For the quarter ended March 31, Merrill’s earnings after preferred dividends fell 64 percent to $432 million, or 44 cents per share, which included a $1.2 billion expense from changing how it accounts for stock options paid as compensation. It earned $1.21 billion, or $1.21 per share, a year ago.
On average, analysts surveyed by Thomson Financial were expecting earnings of 32 cents per share, including the stock-option expense. Merrill initially predicted a $350 million charge, but later said other changes to its compensation plan would increase the expense by $850 million.
Revenue rose to $7.96 billion for the quarter, up 28 percent from $6.23 billion last year amid an industrywide pickup in investment banking activity. Analysts were expecting Merrill to report $7.33 billion in revenue.
Merrill’s better-than-forecast results were the latest in the recent wave of improved performances at the nation’s brokerages, which have benefited from a rebound in global trading and acquisition activity. On Monday, Citigroup Inc. said investment banking strength helped its profit top analyst estimates; Goldman Sachs Group Inc. last month reported a 62 percent jump in quarterly earnings.
Revenue from Merrill’s global markets and investment banking division grew 37 percent to reach $4.55 billion.

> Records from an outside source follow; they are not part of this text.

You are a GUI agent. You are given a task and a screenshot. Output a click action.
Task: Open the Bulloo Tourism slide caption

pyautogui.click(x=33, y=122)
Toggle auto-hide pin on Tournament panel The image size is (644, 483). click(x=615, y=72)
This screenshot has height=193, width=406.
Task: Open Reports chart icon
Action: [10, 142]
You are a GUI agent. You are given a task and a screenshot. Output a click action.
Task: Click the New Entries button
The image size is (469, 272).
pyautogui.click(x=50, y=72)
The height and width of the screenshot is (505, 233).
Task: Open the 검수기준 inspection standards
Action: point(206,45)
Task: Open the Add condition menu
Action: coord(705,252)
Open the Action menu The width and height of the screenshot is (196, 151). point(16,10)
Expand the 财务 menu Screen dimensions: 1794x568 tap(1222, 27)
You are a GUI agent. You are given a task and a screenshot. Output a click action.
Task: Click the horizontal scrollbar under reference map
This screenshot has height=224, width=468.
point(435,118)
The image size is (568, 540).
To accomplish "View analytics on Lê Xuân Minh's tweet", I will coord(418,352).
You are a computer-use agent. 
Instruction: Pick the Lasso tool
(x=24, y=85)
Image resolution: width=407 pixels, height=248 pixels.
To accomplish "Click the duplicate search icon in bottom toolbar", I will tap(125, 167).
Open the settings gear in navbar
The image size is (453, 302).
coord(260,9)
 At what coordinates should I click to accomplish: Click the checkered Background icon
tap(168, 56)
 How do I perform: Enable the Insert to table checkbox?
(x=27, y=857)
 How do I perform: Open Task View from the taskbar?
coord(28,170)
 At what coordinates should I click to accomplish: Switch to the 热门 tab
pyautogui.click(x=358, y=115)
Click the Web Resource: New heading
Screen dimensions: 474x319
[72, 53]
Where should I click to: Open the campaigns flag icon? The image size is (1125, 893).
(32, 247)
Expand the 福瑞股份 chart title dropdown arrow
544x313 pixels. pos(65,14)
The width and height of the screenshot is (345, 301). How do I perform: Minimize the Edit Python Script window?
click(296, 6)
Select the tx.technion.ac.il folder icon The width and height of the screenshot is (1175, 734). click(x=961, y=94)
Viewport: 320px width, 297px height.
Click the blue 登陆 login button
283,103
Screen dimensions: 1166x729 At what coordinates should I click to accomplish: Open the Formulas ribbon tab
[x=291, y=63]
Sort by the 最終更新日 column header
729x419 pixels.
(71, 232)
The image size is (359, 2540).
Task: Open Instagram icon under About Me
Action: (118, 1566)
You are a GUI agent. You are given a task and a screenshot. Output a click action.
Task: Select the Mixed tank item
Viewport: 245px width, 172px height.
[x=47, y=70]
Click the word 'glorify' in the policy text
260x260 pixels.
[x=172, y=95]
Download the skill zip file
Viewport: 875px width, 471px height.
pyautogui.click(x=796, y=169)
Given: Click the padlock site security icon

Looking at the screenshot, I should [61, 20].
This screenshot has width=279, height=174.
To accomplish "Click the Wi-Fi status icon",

Upbeat trading of interest rate and credit products lifted debt markets revenue by 26 percent to $2.09 billion, while revenue from equity markets climbed 62 percent to $1.57 billion, the company said.
Like many of its peers, Merrill’s results were also lifted by greater merger and acquisition activity, with investment banking revenue gaining 30 percent to $889 million. Strategic advisory fees gained 61 percent, Merrill said.
Merrill’s private-client business saw revenue increase 13 percent to $2.94 billion, led by a 15 percent jump in fee-based revenue and stronger net interest profit, which gained 31 percent.
The company said revenue at its asset management unit, which is merging with BlackRock Inc., advanced 38 percent to $570 million as net asset inflows swelled to $15.4 billion, its highest level since the second quarter of 2000.
During the first quarter, Merrill agreed to sell Merrill Lynch Investment Managers to investment group BlackRock in exchange for a 49.8 percent equity stake in the combined unit. The deal is expected to close during the third quarter, pending regulatory and shareholder approval.